+++ Records for the exercise +++
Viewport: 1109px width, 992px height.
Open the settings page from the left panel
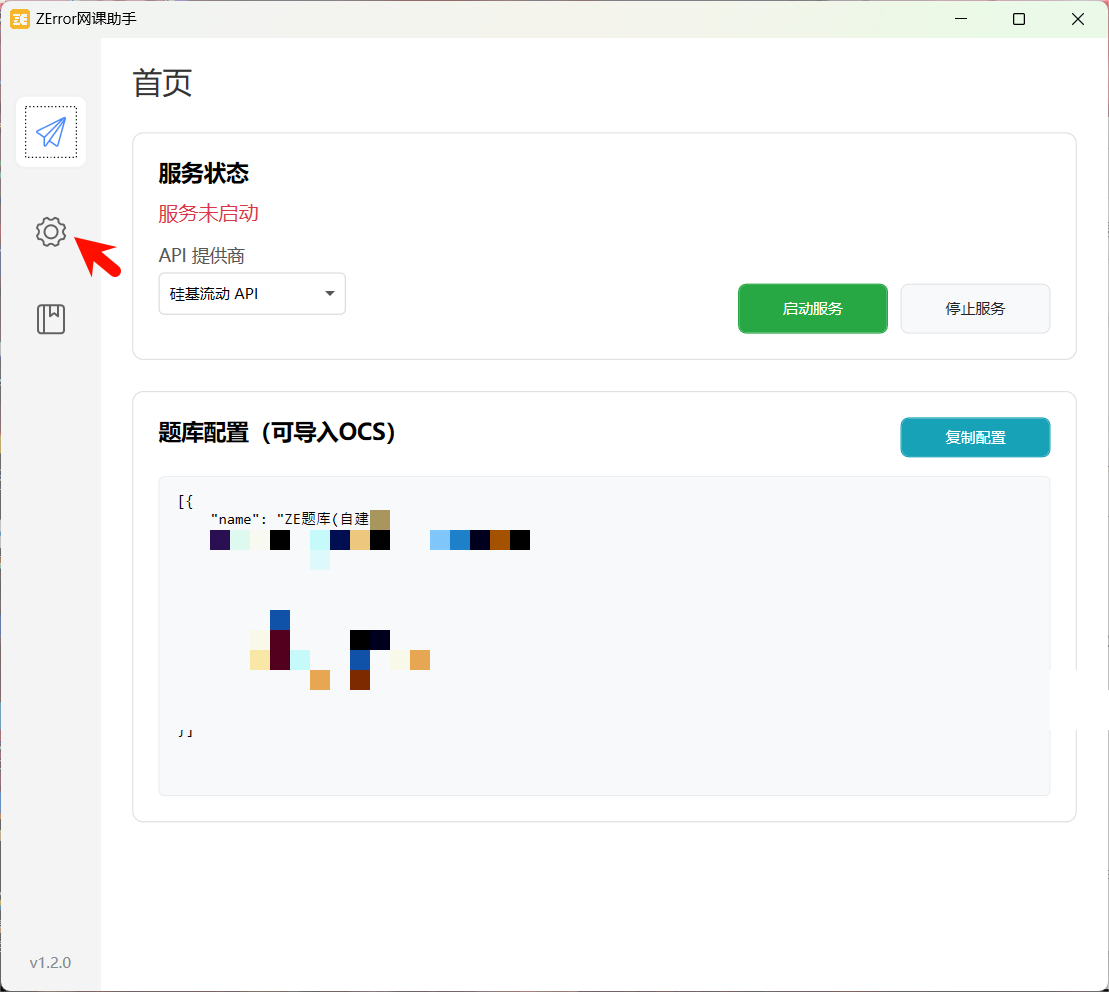[50, 231]
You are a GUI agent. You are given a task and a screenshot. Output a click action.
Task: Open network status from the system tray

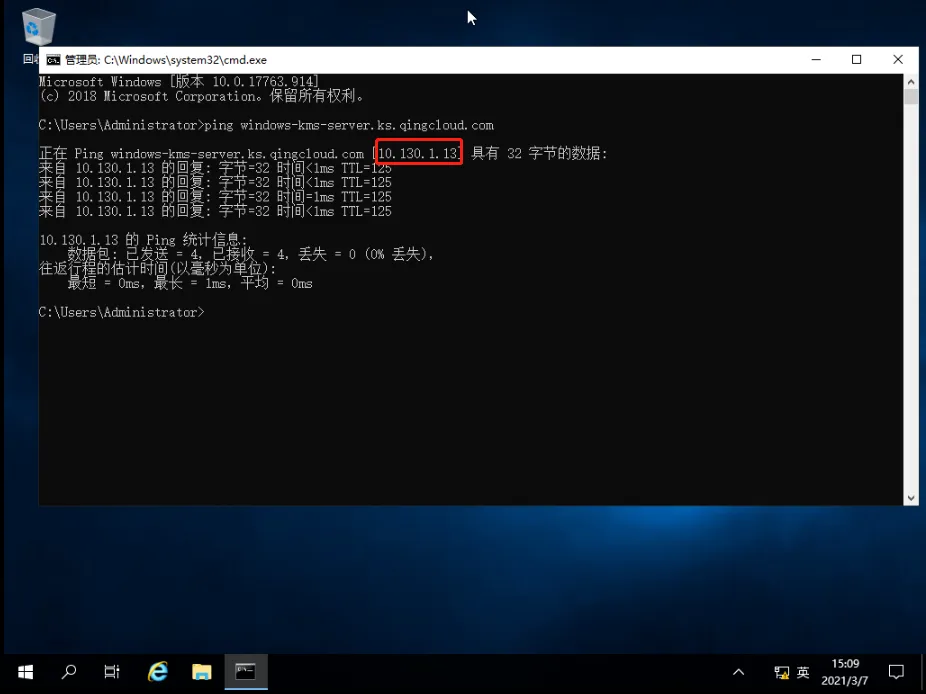780,671
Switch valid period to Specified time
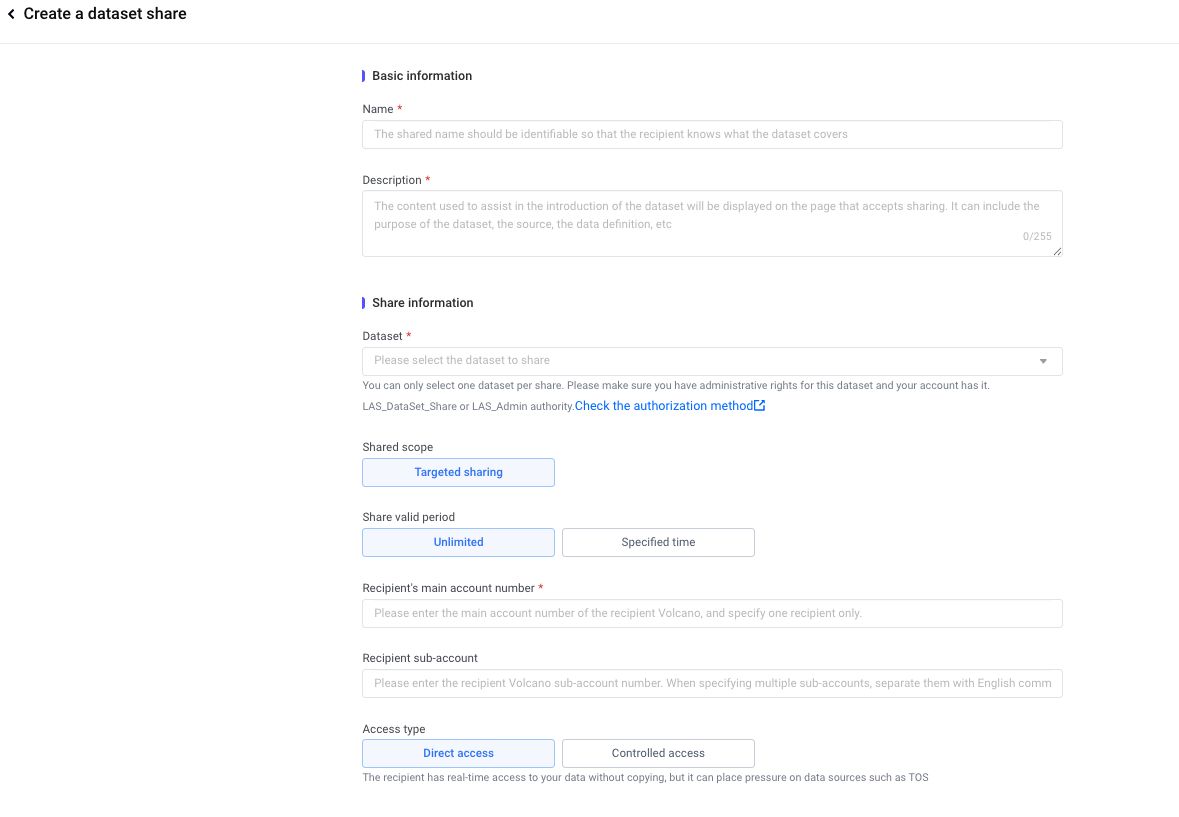Screen dimensions: 1179x817 click(658, 542)
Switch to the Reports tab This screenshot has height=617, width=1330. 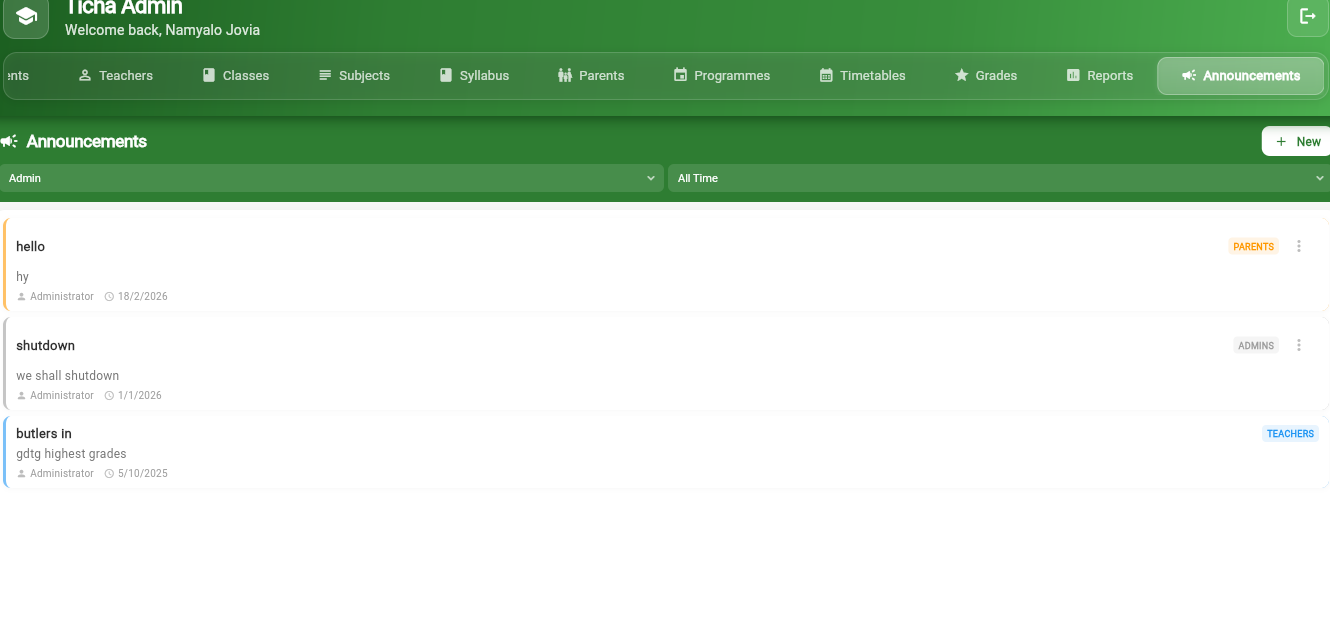coord(1099,75)
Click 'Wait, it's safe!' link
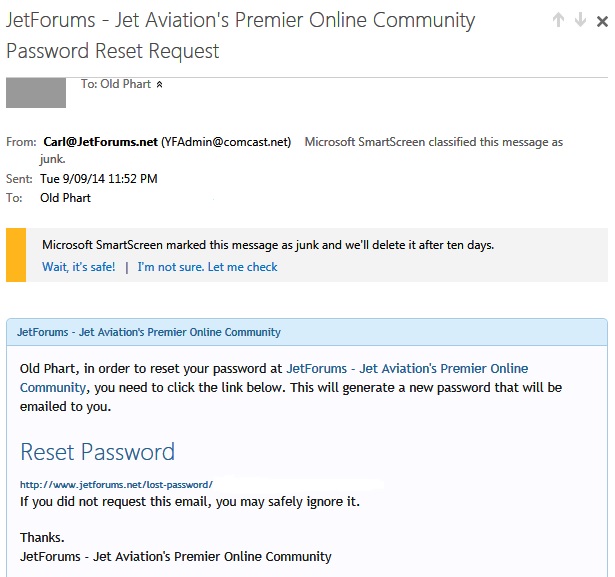This screenshot has height=577, width=615. pyautogui.click(x=78, y=267)
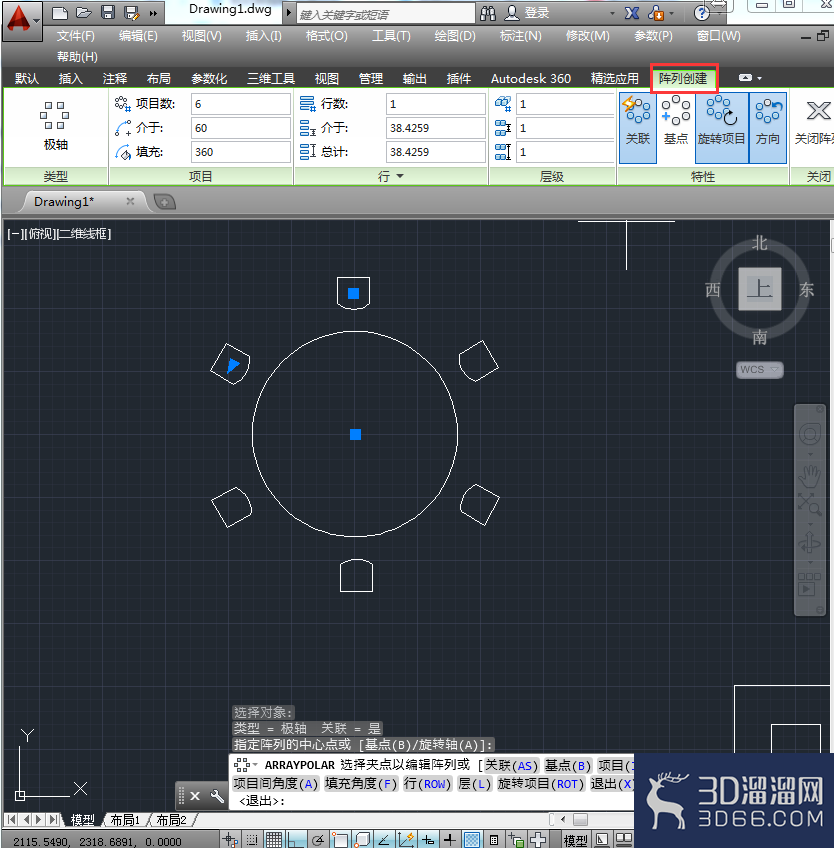Screen dimensions: 834x848
Task: Click the command line customize wrench icon
Action: coord(217,796)
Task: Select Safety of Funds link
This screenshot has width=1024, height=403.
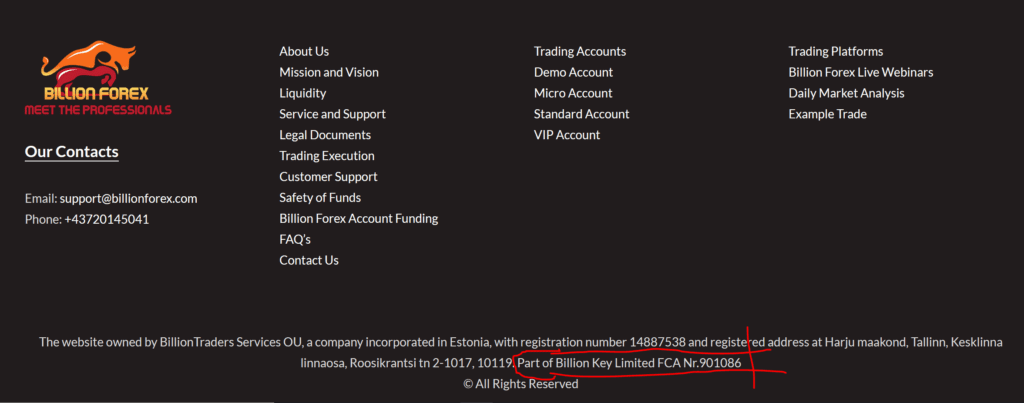Action: tap(320, 198)
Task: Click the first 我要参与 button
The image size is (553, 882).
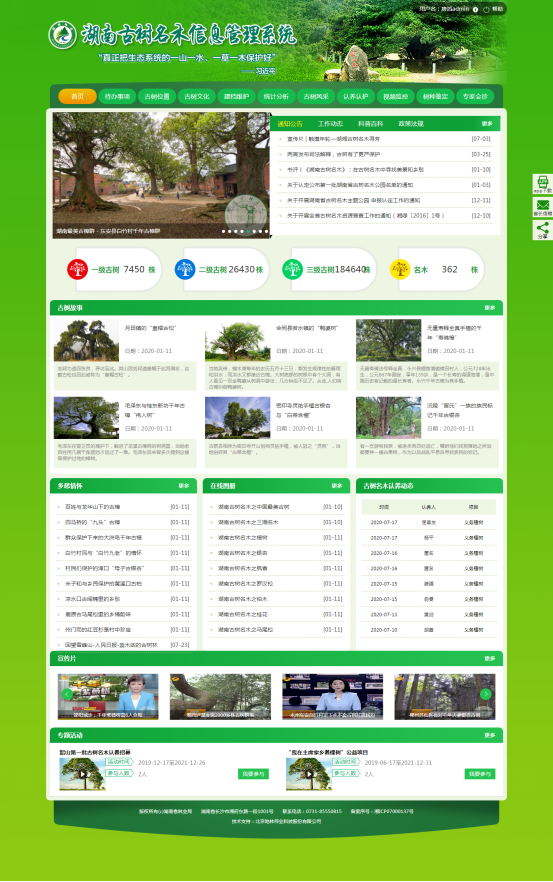Action: [253, 774]
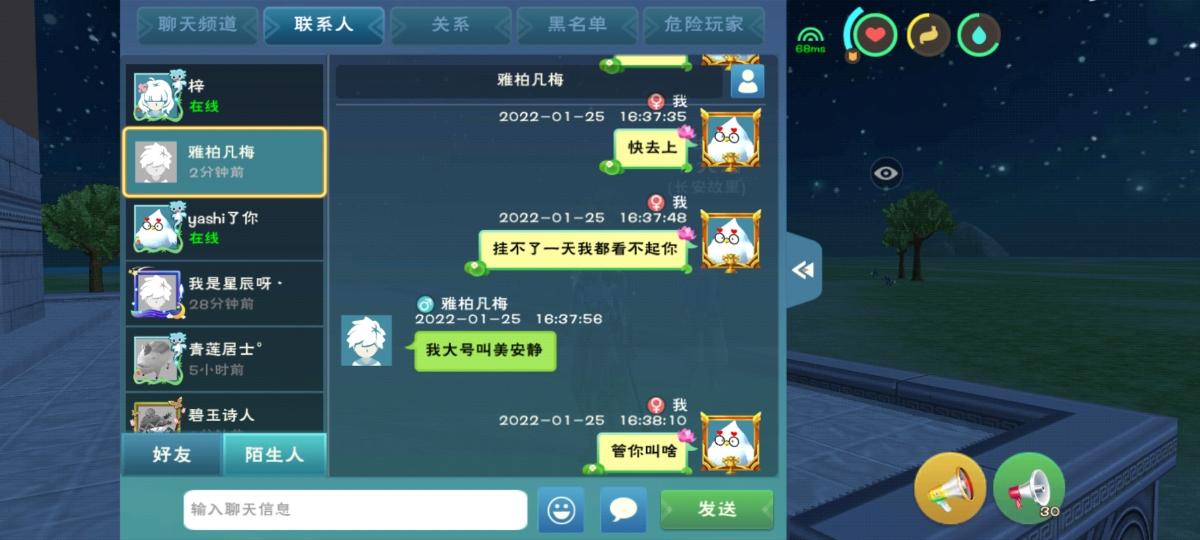1200x540 pixels.
Task: Collapse the chat panel with double arrow
Action: click(x=803, y=270)
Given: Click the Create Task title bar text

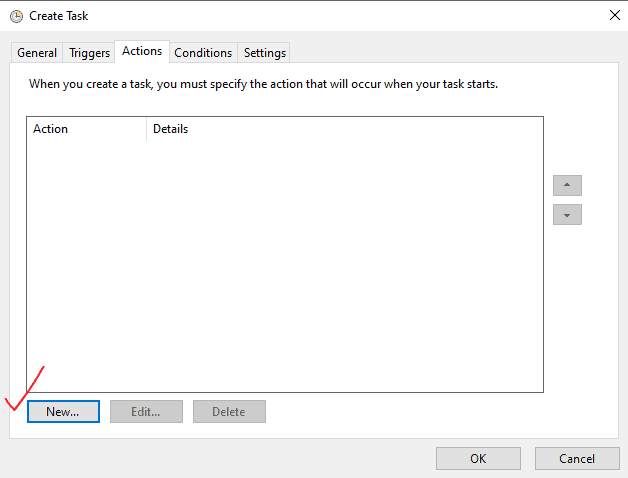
+++
## Task prompt
Retyping is limited to the line with "This screenshot has width=1024, height=403." and the lines after it in the material above; give them exactly and leave out the pictures.

## Solution
This screenshot has width=1024, height=403.
Action: tap(320, 198)
Task: Click the first 我要参与 button
The image size is (553, 882).
Action: [253, 774]
1200x540 pixels.
Task: Collapse the chat panel with double arrow
Action: click(x=803, y=270)
Given: Click the Create Task title bar text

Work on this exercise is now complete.